What prevents breaches: process, technology or people? One answer is PC, and one is right.

Many experts say that people are more important than process in the IT security world. That is politically correct, as opposed to actually correct.

When I served on a panel about data breaches at the ISACA Silicon Valley chapter conference recently, the moderator asked, “To prevent data breaches, which is more important: process, technology or people?”

My fellow panelists (three CISOs and two highly experienced consultants) all answered ahead of me: “People.” I was surprised. Here I was the only awareness specialist on the panel, yet my answer was process.

Without process, I explained, the people don’t know what to do. Without process, there is no right way to implement technology. Process is implemented through governance. As I discuss in Advanced Persistent Security, without governance your security program is an accident.

Governance is composed of standards, policies, guidelines, procedures and other documents. The processes contained in the documents are supposed to define how technology is maintained. They are supposed to state how users are to behave in different circumstances. They are supposed to define how everything operates within an organization.

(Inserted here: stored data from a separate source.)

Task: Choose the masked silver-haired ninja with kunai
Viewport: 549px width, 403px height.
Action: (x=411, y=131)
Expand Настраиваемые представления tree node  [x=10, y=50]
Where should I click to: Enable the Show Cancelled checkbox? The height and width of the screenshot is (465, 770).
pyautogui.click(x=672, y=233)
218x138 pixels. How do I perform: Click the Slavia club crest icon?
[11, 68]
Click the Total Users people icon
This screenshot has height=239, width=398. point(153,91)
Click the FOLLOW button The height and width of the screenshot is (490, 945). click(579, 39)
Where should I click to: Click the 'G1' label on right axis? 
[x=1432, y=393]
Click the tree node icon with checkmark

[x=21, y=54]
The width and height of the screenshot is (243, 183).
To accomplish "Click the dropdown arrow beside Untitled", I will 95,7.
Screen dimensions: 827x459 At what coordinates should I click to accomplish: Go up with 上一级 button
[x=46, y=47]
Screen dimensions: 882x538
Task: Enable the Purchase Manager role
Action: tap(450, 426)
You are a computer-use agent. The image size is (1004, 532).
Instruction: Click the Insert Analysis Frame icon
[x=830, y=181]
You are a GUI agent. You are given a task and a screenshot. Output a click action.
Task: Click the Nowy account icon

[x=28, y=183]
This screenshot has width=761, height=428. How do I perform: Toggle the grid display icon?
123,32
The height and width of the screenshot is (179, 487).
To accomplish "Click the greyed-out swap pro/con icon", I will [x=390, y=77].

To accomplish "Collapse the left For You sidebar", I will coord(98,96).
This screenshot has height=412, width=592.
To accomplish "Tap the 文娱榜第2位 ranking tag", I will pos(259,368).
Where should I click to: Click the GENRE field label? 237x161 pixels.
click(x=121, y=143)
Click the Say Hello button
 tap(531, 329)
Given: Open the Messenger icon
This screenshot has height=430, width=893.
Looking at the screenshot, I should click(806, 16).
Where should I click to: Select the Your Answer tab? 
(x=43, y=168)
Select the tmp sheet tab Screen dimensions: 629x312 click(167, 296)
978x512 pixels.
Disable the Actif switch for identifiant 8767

The reason that is important is that without defining behaviors, user actions are random. Some users might behave securely. Some won’t. Without defining how technology is maintained, some administrators might securely configure the technology under their charge. Some won’t. Before you can focus on the people in a security program, you must be able to define exactly how you want the people to behave.

One of the greatest problems that render awareness programs ineffective is that they rely upon training developed by vendors, without regard to organizational governance. Training acquired from vendors might cover random best practices, but those best practices might not be applicable to your organization and the threats you face. Even worse, such training tends to be limited to two to three minutes, which means it can’t cover much or reinforce the materials effectively.

Without governance, not only is technology configured, implemented and maintained randomly, but budgeting is likewise random. Governance should also define that technology is implemented in a way that anticipates the inevitable user failings.

I fully concede that most governance programs are even worse than awareness programs. Many organizations apparently believe that governance consists of creating documents that will sit on the shelf and only be pulled down to show auditors. Someone is tasked with writing best-practices documents that receive little review and are not really intended to be implemented. More often than not, a driving factor in the creation of the documents is that they be tailored for ease of proving compliance, not for creating a more effective security program. Frequently, even when the governance is intended to be complete, not all required governance documents are developed, so the body of governance is incomplete.

Awareness programs should focus on informing people about the behaviors specified within the governance documents, not random best practices. A good awareness program tells people what they should be doing, not what they should be worried about. Assuming governance is complete, when faced with a social engineer who wants an employee to do something wrong, the employee would follow procedures and not fall prey to the attacker.

Before you address the people problem, you need to ensure you know specifically how you want the people to behave, and especially how you intend to inform people of those expectations. That is process. In the Process-Technology-People triad, it is where it all begins. It might be politically correct to say people come first, but it is still wrong.